### Directions
Transcribe, unchanged, the part of the rows that opens with the line containing "Fold the head element on line 5" and closes with the line containing "[x=280, y=169]", including both of those lines.

○ ○ ○

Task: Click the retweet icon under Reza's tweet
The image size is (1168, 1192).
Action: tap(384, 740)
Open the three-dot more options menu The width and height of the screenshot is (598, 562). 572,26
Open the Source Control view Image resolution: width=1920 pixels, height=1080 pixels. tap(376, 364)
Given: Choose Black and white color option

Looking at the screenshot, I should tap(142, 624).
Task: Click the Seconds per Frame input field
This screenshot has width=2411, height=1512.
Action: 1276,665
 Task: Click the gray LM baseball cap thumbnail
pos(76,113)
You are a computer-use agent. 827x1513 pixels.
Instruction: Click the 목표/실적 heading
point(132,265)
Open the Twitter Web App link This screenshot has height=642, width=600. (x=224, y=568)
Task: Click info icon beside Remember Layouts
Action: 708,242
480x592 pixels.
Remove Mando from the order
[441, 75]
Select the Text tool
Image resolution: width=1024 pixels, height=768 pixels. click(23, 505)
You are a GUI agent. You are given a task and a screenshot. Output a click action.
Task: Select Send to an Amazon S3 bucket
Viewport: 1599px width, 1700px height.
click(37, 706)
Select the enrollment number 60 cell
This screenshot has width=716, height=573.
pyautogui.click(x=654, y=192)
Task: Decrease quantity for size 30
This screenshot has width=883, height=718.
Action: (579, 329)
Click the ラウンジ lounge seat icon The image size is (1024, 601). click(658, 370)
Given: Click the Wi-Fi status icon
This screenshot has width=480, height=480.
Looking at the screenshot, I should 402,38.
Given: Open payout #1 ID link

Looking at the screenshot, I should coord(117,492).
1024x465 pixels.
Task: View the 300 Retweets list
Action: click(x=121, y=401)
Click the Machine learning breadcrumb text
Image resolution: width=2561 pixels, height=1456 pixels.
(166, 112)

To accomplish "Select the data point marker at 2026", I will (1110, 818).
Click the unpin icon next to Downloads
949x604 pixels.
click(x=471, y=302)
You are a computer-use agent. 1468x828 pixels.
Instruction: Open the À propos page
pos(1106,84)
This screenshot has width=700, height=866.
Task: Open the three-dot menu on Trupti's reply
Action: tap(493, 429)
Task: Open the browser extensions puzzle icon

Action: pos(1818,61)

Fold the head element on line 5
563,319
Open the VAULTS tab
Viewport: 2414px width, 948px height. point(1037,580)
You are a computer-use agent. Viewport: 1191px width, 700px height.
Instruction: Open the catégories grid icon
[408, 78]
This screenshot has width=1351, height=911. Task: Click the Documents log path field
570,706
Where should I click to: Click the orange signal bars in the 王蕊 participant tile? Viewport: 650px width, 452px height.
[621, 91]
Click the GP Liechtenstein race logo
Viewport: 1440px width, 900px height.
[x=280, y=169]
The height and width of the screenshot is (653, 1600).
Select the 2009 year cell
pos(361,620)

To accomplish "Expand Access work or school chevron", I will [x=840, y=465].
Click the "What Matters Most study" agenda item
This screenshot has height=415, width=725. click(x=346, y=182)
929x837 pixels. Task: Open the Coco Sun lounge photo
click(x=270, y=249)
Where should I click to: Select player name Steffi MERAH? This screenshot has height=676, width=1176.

○ ○ ○

### Task result
Fold the head element on line 5
563,319
Open the VAULTS tab
Viewport: 2414px width, 948px height. point(1037,580)
You are a computer-use agent. Viewport: 1191px width, 700px height.
Instruction: Open the catégories grid icon
[408, 78]
This screenshot has width=1351, height=911. Task: Click the Documents log path field
570,706
Where should I click to: Click the orange signal bars in the 王蕊 participant tile? Viewport: 650px width, 452px height.
[621, 91]
Click the GP Liechtenstein race logo
Viewport: 1440px width, 900px height.
[x=280, y=169]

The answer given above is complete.